Adrenomedullin (ADM) is a peptide hormone that plays an important role in various physiological processes throughout the human body. Initially discovered in 1993 from a pheochromocytoma, a tumor of the adrenal medulla, this 52-amino acid peptide is now recognized for its diverse effects, including vasodilation, regulation of blood pressure, and maintenance of the vascular system. ADM is widely expressed in tissues and also found in the circulation, exerting its influence on the cardiovascular, lymphatic, and endocrine systems, as well as demonstrating anti-inflammatory and tissue-protective properties.

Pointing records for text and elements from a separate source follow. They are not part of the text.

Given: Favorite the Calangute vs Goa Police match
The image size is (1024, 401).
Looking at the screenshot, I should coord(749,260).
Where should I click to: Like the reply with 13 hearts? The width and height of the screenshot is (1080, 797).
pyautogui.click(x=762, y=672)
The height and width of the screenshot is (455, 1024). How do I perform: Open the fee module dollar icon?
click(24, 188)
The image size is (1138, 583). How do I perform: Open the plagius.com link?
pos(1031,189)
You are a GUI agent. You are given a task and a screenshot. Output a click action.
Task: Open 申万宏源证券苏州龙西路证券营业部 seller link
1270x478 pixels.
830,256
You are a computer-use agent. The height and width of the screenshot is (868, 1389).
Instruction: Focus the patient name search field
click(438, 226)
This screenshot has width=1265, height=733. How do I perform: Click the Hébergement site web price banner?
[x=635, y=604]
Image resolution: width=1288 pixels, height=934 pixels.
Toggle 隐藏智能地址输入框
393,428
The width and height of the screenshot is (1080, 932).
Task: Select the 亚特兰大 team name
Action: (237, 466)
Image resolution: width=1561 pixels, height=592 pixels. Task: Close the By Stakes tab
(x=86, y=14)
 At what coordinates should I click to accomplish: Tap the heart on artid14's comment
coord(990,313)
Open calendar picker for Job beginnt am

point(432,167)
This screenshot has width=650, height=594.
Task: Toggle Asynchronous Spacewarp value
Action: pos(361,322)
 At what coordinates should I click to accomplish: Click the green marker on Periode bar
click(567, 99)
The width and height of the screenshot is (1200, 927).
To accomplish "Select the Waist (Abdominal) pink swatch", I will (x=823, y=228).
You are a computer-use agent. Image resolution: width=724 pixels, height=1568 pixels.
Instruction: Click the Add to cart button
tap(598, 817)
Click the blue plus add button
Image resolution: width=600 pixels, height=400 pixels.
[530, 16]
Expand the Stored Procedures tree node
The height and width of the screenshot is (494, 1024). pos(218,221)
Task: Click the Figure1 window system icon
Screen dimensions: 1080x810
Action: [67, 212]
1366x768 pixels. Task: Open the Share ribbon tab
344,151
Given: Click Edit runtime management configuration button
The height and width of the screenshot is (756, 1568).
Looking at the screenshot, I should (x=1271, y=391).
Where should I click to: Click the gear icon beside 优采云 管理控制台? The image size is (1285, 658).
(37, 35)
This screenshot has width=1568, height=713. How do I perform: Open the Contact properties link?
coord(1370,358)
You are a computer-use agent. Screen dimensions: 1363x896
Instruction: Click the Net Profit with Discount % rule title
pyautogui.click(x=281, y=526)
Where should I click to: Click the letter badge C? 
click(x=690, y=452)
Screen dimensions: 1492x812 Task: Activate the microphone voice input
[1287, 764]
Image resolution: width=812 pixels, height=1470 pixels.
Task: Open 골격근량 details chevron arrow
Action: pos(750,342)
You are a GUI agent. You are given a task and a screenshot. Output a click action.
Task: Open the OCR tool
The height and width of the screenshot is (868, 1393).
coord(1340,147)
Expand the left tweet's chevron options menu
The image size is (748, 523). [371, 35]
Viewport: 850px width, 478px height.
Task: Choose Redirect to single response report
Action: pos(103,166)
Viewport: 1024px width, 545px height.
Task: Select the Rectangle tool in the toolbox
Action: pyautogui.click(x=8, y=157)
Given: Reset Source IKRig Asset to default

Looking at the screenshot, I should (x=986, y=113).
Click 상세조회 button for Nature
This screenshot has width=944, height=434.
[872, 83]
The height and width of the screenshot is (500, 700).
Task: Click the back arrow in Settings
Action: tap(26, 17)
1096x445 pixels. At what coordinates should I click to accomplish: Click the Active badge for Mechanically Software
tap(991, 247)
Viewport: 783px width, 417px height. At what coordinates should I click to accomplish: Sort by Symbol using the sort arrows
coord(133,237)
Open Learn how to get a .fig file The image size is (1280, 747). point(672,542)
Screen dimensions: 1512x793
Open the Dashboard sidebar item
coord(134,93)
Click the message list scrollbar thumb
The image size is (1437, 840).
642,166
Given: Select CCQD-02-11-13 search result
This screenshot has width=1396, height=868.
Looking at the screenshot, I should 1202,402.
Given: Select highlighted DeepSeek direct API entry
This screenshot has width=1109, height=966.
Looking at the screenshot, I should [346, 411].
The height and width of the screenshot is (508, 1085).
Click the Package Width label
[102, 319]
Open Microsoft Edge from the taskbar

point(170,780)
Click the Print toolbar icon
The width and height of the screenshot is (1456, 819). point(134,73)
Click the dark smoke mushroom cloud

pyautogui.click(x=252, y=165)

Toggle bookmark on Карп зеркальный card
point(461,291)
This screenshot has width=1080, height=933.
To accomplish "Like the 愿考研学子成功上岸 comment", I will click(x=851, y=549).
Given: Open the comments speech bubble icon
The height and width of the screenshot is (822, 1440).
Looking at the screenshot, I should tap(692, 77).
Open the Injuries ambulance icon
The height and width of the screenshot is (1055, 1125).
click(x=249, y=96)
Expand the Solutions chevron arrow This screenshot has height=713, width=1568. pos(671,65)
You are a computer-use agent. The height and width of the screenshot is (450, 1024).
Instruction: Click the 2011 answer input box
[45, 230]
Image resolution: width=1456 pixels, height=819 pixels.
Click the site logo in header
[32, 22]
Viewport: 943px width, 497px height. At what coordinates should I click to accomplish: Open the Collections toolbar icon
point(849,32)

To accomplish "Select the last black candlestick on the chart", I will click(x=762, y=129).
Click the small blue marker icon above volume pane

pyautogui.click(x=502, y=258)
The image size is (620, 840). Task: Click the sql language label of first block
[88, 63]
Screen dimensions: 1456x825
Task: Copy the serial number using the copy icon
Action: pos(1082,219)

In humans, ADM is encoded by the ADM gene. A similar peptide named adreomedullin2 was reported in rats in 2004, which exhibits a similar function.

== Structure ==

The human ADM gene is localized to a single locus on Chromosome 11 with 4 exons and 3 introns. The ADM gene initially codes for a 185-amino acid precursor peptide, that can be differentially excised to form a number of peptides, including an inactive 53-amino acid AM, e PAMP, adrenotensin and ADM95-146. Mature human ADM is activated to form a 52-amino acid, 6-amino acid ring, that shares moderate structural similarity to the calcitonin family of regulatory peptides (calcitonin, CGRP and amylin). Circulating ADM consists of both the amidated active form (15%) and the glycated inactive form (85%). It has a plasma half-life of 22min, a mean clearance rate of 27.4 mL/kg/min, and an apparent volume of distribution of 880 ± 150 mL/kg.

Adrenomedullin consists of 52 amino acids, has 1 intramolecular disulfide bond, and shows a slight homology with the calcitonin gene-related peptide (CGRP). The precursor, called preproadrenomedullin, consists of 185 amino acids and can be cleaved by plasma kallikrein at the Lys-Arg and Arg-Arg sites. By RNA-blot analysis, human adrenomedullin mRNA was found to be expressed in all tissues, and most highly expressed in the placenta, fat cells, lung, pancreatic islets, smooth muscle, and skin.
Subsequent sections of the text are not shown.